**** Input records

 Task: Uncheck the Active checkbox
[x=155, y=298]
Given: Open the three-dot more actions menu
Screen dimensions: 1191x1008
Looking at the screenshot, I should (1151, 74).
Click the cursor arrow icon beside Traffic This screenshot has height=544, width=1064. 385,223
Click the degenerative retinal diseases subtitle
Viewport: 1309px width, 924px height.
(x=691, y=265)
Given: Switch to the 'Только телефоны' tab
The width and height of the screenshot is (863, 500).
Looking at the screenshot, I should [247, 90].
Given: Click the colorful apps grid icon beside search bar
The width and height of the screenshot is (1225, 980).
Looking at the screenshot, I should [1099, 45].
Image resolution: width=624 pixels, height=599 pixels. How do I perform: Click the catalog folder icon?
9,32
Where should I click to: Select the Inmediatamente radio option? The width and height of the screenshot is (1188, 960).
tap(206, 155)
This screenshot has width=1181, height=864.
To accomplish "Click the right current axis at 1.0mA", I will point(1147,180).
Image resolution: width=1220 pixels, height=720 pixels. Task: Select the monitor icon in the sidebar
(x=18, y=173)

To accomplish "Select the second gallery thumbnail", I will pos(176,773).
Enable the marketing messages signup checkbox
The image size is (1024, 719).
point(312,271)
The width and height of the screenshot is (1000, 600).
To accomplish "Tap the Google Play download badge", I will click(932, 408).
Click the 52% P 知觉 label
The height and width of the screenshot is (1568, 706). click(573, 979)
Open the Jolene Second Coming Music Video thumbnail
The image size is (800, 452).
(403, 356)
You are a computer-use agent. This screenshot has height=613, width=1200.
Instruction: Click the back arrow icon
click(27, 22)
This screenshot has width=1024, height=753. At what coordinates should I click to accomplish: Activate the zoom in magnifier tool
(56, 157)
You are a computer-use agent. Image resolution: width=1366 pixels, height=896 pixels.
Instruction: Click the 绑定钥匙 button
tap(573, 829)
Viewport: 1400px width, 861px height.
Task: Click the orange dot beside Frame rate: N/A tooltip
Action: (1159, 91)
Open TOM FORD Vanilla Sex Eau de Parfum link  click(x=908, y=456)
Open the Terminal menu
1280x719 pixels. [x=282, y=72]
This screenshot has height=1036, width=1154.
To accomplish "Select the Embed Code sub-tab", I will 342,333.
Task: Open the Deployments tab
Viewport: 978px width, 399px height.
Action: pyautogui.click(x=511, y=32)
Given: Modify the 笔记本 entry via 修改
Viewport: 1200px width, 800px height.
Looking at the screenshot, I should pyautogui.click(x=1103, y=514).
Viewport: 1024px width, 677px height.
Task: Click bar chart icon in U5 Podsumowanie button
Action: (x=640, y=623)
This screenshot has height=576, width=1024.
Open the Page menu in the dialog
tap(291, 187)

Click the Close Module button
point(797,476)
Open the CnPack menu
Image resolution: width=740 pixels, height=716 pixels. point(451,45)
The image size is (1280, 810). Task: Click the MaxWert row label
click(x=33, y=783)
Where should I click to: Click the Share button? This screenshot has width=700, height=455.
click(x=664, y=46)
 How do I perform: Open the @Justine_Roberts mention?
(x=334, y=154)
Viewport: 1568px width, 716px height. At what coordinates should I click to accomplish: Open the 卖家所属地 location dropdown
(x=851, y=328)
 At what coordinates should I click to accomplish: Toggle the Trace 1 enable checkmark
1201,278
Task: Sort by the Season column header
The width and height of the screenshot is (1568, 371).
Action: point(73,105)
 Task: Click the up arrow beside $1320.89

********

- Your assignment
Could you copy every line in the records that holds "agent"?

- Written solution
You are a computer-use agent. This screenshot has height=613, width=1200.
You are a computer-use agent. Image resolution: width=1366 pixels, height=896 pixels.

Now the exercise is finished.